[BEGIN TEXT EXCERPT]

- Genre: Sitcom
- Created by: Richard Waring
- Starring: Wendy Craig; Richard Coleman; Robin Davies; David Parfitt; Maxine Gordon; Valerie Lush; Charlotte Mitchell; Tony Britton;
- Country of origin: United Kingdom
- Original language: English
- No. of series: 4
- No. of episodes: 26

Production
- Running time: 30 minutes
- Production company: Thames Television

Original release
- Network: ITV
- Release: 1 May 1974 – 11 February 1976

Related
- ...And Mother Makes Three

= ...And Mother Makes Five =

...And Mother Makes Five is a British sitcom that aired on ITV from 1 May 1974 to 11 February 1976. Starring Wendy Craig, it is the sequel of ...And Mother Makes Three and aired for four series. It was written by Richard Waring, Brian Cooke and Johnnie Mortimer. Craig also wrote thirteen of the episodes under the pseudonym Jonathan Marr, including the whole of series two. It was made for the ITV network by Thames Television.

[END TEXT EXCERPT]
[BEGIN RECORDS SHOWN]

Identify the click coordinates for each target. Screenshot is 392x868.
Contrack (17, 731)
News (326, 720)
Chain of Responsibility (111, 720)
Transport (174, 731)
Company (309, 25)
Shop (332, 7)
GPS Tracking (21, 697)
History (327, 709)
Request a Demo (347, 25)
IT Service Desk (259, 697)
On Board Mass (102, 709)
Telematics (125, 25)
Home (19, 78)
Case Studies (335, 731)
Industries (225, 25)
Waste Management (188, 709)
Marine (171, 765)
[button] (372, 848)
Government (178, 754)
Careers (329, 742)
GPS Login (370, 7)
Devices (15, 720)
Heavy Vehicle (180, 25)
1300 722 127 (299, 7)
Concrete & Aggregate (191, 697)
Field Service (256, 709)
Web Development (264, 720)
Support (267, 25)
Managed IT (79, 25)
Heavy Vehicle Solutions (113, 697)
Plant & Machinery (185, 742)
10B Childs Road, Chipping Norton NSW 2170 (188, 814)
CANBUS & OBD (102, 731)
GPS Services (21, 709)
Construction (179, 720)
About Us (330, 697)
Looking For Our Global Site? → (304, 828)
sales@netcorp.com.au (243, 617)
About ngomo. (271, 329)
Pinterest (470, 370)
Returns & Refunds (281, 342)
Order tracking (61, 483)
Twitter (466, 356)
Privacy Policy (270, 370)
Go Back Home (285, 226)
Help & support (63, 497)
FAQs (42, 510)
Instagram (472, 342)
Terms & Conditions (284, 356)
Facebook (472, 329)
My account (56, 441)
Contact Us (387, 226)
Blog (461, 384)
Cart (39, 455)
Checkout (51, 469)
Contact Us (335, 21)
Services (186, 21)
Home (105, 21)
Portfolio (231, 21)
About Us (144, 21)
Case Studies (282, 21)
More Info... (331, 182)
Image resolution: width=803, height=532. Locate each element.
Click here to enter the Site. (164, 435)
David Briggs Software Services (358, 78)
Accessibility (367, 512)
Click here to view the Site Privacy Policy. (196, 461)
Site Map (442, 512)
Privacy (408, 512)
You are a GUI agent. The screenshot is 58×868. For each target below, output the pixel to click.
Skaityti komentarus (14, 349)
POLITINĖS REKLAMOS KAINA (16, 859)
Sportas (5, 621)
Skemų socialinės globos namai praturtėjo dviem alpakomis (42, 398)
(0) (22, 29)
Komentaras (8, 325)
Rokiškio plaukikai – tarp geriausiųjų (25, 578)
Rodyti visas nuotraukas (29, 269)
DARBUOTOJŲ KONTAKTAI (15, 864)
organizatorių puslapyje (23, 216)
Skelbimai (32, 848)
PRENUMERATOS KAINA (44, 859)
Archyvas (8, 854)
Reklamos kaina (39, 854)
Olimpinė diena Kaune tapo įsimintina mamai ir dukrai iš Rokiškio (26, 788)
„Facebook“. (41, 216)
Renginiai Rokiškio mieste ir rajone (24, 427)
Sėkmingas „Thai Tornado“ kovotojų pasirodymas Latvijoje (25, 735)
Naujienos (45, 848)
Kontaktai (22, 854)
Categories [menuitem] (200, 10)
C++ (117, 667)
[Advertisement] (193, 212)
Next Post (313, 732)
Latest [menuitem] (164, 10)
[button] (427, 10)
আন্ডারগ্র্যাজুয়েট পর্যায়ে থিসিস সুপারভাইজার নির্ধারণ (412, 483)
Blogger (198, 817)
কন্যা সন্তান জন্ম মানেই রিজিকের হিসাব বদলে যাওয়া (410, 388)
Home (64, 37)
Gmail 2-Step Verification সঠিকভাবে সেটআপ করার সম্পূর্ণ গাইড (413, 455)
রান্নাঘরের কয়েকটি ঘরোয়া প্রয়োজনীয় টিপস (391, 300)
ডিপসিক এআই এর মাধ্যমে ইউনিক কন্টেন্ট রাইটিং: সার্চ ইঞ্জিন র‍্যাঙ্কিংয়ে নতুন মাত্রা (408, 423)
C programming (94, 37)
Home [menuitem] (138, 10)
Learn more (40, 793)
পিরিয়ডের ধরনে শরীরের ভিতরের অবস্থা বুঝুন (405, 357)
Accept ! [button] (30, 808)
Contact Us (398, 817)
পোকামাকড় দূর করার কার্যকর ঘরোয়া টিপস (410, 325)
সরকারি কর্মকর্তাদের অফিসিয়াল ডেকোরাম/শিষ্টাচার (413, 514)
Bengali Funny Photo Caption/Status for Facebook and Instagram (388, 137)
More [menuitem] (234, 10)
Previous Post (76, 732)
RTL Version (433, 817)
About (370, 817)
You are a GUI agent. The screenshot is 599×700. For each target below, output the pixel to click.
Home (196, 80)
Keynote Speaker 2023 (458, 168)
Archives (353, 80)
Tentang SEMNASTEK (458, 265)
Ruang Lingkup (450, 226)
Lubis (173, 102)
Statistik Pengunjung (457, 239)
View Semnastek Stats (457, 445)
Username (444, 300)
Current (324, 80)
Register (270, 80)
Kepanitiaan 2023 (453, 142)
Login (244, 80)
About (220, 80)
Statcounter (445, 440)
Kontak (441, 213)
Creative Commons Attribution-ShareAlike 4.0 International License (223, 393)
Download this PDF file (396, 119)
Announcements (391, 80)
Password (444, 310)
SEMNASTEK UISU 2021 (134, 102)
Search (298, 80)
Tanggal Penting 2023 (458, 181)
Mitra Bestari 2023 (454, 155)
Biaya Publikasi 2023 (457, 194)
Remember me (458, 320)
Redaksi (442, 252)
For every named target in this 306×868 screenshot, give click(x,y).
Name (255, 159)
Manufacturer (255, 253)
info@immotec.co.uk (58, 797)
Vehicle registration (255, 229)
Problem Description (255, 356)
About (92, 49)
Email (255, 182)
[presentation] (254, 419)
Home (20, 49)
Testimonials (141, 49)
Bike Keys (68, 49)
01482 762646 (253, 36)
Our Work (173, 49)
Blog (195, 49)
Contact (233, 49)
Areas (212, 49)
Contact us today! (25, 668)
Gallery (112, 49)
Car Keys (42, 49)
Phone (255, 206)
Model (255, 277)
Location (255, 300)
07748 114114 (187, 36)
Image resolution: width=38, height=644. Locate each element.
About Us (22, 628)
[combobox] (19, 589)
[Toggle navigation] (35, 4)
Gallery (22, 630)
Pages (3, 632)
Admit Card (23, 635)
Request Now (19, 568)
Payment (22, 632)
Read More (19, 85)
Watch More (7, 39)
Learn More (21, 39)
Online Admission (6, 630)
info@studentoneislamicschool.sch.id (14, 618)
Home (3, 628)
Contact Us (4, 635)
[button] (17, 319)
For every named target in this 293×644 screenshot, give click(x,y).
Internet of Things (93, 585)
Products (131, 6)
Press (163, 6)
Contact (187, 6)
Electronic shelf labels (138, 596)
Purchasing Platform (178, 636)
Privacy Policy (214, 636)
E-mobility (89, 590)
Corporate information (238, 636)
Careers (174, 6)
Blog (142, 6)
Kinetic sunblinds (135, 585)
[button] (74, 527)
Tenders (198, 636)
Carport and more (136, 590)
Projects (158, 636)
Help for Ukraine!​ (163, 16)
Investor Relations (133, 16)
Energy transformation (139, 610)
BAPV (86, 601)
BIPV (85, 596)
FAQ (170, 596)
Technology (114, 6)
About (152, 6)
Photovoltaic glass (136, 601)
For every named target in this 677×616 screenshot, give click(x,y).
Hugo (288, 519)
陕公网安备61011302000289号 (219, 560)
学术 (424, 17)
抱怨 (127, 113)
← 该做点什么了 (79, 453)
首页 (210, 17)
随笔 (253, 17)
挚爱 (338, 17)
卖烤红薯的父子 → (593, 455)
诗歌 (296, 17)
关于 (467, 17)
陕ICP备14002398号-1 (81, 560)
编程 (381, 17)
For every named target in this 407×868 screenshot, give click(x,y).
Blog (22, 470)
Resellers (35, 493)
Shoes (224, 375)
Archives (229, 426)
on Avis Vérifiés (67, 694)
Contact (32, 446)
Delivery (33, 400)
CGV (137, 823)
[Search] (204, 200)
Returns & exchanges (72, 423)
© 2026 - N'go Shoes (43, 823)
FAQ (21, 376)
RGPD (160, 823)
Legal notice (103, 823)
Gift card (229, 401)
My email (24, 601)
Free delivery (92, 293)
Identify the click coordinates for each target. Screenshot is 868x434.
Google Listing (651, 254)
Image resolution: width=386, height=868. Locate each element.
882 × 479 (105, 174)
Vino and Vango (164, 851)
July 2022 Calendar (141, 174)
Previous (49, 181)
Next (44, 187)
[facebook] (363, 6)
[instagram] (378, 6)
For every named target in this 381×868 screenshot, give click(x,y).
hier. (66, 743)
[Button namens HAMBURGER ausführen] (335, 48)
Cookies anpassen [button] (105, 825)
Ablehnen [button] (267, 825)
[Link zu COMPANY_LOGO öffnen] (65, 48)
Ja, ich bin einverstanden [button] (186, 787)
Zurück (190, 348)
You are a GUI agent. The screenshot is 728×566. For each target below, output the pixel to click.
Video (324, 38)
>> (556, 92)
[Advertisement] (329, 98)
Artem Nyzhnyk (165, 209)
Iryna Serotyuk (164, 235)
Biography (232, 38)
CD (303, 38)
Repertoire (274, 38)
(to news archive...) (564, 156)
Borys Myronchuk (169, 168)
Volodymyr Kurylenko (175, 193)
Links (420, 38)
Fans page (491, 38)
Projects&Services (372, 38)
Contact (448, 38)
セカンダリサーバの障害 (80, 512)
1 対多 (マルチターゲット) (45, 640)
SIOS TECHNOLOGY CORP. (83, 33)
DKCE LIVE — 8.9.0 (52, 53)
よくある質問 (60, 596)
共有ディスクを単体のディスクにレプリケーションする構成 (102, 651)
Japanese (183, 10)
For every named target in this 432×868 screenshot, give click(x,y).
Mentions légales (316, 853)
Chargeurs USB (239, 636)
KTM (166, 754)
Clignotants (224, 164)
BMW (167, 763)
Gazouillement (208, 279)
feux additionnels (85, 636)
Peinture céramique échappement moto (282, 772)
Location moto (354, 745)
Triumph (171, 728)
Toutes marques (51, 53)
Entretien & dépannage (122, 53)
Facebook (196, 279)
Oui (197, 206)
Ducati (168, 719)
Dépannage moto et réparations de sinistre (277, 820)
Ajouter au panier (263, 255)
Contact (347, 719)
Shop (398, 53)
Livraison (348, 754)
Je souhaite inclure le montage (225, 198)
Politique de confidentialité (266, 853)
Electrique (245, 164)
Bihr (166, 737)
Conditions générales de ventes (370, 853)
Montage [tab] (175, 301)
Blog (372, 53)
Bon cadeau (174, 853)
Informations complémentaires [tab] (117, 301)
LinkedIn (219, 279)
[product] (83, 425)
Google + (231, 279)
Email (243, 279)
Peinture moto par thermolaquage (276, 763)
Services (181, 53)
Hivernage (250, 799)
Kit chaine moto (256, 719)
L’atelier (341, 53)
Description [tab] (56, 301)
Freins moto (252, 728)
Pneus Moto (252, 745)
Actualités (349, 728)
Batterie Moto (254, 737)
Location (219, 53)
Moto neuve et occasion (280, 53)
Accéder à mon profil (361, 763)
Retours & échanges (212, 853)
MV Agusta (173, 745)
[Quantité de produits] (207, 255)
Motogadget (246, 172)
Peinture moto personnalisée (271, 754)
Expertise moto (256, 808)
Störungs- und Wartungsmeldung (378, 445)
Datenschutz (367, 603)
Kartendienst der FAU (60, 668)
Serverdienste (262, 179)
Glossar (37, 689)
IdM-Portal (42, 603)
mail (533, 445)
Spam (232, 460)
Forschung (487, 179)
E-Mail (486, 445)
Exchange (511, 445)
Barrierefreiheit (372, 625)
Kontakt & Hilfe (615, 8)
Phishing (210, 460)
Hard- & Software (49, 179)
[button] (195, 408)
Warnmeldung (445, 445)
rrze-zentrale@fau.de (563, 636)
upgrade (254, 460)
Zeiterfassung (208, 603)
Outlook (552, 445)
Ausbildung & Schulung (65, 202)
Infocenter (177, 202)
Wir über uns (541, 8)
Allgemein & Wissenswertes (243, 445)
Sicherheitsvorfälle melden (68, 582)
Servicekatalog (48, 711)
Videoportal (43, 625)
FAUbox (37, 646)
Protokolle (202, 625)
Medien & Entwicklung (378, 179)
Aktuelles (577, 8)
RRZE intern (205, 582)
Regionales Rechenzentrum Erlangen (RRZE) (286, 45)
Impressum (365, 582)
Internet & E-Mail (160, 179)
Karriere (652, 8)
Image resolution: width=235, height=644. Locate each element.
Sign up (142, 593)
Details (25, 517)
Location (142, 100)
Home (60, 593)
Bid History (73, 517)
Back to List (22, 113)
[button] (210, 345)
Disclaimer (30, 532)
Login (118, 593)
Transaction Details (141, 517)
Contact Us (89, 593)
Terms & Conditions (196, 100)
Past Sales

[END RECORDS SHOWN]

Reproduce the part of the sitcom text that opens with the words containing "Original release" and closes with "by Thames Television.". The listing is separate material, unrelated to the text about the sitcom ...And Mother Makes Five.

### [PROBLEM SOLUTION]
Original release
- Network: ITV
- Release: 1 May 1974 – 11 February 1976

Related
- ...And Mother Makes Three

= ...And Mother Makes Five =

...And Mother Makes Five is a British sitcom that aired on ITV from 1 May 1974 to 11 February 1976. Starring Wendy Craig, it is the sequel of ...And Mother Makes Three and aired for four series. It was written by Richard Waring, Brian Cooke and Johnnie Mortimer. Craig also wrote thirteen of the episodes under the pseudonym Jonathan Marr, including the whole of series two. It was made for the ITV network by Thames Television.